Where Most Small Businesses Leak Money
Let’s break it down. From what I’ve seen working with Nigerian entrepreneurs, here are some common ways profit quietly disappears:
- Personal withdrawals: Taking money from the business for every emergency — fuel, food, family requests — without tracking or replacing it.
- Hidden costs: Delivery riders, packaging, cash transfers, bank charges, little fees that add up over time.
- No pricing discipline: Selling without factoring in the real cost of goods, logistics, or your own time — so your margin shrinks before you realise it.
- Waste and spoilage: Especially for product businesses — stock goes bad, gets damaged, or is mismanaged.
- Low reinvestment: All the money goes to daily expenses, with nothing left to buy stock in bulk, upgrade equipment, or build systems.
- No record-keeping: If you don’t know what’s coming in or going out, you can’t fix the leak.
Revenue Feels Good — Discipline Keeps It
When that payment alert comes in, it’s tempting to feel like you’ve made it.
But real business owners know: money made today is not all yours to spend.
Some belongs to stock replacement. Some belongs to future growth. Some belongs to salaries or the next big plan.
Without discipline, you’ll work hard for years but never feel the reward.
So What Should You Do?
You don’t need fancy accounting software to keep better track. Start simple:
- Separate accounts: Have a dedicated business account — even if it’s a second bank app — so personal expenses don’t mix in silently.
- Pay yourself a salary: Even if you’re the owner, give yourself a fixed monthly amount and try to stick to it.
- Track costs weekly: Know your biggest expenses — supplies, logistics, packaging, ads — and watch how they move month to month.
- Price with profit in mind: Don’t just copy competitors. Know your break-even point. Add your margin. Factor in all the hidden bits — delivery, transfer fees, airtime, little freebies.

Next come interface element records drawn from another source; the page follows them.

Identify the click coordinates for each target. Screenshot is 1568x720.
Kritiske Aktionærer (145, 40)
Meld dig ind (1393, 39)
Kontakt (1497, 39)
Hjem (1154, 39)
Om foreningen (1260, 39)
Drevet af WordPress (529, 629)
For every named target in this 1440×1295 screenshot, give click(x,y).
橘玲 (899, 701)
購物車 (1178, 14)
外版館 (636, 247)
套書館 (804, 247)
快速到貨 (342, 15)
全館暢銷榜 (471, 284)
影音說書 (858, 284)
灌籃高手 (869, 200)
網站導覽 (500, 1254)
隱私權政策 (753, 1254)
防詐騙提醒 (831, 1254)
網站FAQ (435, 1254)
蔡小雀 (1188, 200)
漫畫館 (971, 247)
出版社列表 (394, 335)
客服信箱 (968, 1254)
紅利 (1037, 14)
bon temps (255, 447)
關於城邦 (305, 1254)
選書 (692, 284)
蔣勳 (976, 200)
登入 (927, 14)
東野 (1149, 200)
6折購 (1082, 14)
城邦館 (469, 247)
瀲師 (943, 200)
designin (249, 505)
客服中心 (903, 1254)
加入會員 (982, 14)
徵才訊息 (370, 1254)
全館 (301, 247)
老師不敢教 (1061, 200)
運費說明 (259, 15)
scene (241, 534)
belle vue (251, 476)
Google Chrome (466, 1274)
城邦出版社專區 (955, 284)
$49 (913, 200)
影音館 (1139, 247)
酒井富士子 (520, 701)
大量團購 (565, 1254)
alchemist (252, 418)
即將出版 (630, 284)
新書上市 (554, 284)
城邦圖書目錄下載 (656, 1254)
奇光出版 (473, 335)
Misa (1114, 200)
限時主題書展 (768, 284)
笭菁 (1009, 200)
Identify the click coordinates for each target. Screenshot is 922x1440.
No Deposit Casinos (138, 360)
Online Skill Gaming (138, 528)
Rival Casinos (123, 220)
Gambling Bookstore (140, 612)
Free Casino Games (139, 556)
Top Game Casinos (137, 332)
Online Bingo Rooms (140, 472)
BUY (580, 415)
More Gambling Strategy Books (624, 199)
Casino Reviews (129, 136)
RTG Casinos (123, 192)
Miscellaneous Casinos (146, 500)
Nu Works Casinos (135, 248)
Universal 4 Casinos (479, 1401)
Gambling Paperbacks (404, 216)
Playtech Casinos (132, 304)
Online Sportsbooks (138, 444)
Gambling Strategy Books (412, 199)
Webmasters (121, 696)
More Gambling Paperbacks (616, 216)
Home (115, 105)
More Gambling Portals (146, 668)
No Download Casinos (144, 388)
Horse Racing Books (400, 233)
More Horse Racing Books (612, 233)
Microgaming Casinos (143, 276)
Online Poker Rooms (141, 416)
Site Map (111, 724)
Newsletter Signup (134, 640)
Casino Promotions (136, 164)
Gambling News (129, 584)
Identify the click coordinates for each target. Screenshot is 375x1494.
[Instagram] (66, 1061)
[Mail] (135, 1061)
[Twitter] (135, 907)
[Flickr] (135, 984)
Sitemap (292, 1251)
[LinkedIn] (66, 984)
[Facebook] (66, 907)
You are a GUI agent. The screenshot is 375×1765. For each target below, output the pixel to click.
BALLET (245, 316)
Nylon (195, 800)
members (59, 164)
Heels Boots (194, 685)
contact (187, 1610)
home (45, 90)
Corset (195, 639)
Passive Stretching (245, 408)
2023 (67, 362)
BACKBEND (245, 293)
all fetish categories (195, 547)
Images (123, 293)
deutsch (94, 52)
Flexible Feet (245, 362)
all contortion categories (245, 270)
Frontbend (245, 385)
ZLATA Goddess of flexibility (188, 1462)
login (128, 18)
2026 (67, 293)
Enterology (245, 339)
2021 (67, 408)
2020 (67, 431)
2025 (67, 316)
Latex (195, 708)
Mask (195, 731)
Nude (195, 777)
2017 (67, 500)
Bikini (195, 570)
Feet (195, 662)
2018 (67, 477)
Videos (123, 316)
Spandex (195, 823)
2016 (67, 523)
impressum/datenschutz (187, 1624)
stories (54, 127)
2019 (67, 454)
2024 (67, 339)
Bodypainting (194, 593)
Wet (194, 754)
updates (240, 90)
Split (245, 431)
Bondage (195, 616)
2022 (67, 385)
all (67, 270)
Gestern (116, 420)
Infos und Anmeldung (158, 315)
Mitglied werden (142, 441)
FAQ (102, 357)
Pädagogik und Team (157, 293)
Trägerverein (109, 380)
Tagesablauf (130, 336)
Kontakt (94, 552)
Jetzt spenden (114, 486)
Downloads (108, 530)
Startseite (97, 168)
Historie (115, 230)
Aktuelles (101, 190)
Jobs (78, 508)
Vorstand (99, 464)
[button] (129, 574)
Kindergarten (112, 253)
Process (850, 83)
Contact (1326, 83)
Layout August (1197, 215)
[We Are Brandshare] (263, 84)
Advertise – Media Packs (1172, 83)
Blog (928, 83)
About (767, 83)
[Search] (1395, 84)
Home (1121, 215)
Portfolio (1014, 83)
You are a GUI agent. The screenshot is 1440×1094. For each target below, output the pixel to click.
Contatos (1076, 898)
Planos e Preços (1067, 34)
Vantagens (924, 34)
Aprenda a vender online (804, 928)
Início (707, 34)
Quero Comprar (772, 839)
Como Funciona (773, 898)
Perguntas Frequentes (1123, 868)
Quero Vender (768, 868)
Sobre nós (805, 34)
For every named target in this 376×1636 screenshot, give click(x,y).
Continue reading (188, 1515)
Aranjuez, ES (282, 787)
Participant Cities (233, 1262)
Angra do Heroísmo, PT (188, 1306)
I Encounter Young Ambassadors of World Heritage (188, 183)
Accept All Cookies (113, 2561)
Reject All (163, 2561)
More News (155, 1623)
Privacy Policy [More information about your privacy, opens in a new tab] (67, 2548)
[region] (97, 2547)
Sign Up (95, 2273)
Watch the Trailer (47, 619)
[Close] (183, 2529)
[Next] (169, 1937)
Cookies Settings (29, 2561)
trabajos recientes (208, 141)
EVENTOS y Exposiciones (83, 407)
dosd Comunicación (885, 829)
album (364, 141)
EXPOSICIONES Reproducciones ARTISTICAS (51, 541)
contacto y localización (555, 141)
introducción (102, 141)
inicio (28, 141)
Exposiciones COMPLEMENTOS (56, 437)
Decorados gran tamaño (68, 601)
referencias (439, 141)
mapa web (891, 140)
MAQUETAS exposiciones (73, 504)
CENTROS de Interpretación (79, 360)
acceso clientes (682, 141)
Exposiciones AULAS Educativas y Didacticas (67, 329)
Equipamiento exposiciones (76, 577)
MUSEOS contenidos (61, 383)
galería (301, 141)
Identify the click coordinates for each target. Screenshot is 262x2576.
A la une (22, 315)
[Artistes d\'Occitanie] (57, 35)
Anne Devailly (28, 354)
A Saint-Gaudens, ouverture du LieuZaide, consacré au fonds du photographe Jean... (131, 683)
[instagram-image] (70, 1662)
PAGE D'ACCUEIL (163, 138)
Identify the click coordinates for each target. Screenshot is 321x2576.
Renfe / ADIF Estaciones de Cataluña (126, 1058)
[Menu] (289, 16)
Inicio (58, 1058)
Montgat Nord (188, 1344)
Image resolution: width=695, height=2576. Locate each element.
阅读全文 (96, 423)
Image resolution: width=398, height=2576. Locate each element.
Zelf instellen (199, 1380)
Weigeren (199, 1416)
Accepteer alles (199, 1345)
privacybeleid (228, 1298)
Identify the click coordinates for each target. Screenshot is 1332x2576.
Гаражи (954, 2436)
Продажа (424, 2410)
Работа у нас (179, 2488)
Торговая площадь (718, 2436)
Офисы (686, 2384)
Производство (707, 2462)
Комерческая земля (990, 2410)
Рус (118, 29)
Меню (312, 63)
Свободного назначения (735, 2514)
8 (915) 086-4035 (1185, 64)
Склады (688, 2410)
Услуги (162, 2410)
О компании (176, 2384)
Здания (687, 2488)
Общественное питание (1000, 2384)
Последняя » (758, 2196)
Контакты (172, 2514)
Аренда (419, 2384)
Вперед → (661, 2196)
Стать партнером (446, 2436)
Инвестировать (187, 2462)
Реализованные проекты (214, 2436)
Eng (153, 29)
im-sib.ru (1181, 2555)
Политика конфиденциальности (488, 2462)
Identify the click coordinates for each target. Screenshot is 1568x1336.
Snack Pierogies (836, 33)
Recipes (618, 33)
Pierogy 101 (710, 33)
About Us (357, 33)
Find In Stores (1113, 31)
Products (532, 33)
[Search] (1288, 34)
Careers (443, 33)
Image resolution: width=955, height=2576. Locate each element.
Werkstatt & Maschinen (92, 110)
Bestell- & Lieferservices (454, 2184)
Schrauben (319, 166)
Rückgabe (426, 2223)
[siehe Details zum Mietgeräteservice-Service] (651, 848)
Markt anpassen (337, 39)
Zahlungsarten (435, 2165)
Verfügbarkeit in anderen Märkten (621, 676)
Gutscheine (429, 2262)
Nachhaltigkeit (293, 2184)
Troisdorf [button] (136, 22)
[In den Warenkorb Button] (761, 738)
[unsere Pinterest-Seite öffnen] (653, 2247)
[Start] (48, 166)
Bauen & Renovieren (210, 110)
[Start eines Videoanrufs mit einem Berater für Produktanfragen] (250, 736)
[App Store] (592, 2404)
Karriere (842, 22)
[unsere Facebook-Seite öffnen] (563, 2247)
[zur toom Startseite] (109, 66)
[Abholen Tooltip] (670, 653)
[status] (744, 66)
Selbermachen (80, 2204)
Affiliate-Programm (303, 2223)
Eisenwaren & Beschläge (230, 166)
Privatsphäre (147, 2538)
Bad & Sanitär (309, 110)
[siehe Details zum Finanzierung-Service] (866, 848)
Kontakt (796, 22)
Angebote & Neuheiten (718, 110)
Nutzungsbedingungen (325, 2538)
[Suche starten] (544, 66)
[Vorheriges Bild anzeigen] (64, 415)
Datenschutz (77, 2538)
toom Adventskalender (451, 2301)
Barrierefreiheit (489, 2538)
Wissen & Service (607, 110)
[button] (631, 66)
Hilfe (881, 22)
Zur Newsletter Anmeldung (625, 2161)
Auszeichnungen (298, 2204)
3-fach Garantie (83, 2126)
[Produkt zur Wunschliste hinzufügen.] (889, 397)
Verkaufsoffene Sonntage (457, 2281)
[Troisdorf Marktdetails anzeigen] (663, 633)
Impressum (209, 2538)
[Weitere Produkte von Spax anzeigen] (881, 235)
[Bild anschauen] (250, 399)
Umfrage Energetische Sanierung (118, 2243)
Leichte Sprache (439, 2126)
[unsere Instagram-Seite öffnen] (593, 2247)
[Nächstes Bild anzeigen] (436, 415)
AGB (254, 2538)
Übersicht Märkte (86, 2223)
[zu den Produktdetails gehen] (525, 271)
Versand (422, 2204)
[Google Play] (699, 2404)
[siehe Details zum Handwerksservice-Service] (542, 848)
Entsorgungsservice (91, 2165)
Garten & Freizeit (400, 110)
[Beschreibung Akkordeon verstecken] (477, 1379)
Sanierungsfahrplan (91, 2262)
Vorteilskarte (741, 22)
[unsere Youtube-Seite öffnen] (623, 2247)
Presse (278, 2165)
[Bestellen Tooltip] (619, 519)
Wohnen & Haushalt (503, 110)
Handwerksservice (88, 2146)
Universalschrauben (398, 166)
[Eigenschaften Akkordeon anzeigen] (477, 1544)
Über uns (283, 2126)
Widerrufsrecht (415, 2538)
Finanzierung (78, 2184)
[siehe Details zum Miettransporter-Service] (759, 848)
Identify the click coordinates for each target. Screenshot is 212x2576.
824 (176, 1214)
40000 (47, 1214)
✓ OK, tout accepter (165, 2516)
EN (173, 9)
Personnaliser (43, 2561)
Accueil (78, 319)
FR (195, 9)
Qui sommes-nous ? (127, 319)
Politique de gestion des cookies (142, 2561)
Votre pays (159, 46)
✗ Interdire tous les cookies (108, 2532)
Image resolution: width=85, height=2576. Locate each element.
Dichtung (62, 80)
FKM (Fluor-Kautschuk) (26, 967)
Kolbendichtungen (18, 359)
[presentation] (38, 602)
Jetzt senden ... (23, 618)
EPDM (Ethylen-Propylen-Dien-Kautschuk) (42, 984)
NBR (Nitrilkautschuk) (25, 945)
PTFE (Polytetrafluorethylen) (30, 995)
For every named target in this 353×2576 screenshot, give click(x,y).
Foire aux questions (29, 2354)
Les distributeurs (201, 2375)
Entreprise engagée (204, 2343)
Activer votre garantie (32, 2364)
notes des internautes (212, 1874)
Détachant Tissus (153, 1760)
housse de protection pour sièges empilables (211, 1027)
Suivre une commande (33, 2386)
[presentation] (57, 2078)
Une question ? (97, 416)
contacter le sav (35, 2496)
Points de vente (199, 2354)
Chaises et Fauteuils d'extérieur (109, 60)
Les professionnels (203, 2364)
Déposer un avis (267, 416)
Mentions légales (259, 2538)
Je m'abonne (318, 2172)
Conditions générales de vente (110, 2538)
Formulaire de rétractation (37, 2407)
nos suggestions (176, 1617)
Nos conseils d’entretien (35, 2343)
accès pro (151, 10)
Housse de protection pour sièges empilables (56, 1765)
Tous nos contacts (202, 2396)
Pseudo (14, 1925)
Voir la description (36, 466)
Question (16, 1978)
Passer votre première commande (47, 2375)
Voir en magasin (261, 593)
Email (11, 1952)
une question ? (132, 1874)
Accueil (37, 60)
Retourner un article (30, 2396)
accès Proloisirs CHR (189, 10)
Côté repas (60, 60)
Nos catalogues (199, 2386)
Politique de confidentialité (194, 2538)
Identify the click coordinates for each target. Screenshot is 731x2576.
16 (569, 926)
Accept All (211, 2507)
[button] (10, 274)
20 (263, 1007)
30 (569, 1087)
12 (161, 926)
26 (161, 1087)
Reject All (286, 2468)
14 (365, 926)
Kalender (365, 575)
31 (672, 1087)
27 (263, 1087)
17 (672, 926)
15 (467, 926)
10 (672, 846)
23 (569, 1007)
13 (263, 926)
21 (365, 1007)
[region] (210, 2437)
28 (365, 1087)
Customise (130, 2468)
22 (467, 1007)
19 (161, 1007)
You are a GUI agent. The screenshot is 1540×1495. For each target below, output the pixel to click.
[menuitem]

- Reinvest consciously: Every month, decide what percentage stays in the business — for bulk buying, equipment, staff training, or marketing.
Final Thoughts
Making money is just the beginning.
Keeping it, growing it, and making sure it works for you — that’s the real game.
Your business shouldn’t just feed your hustle today. It should help you build tomorrow’s wealth.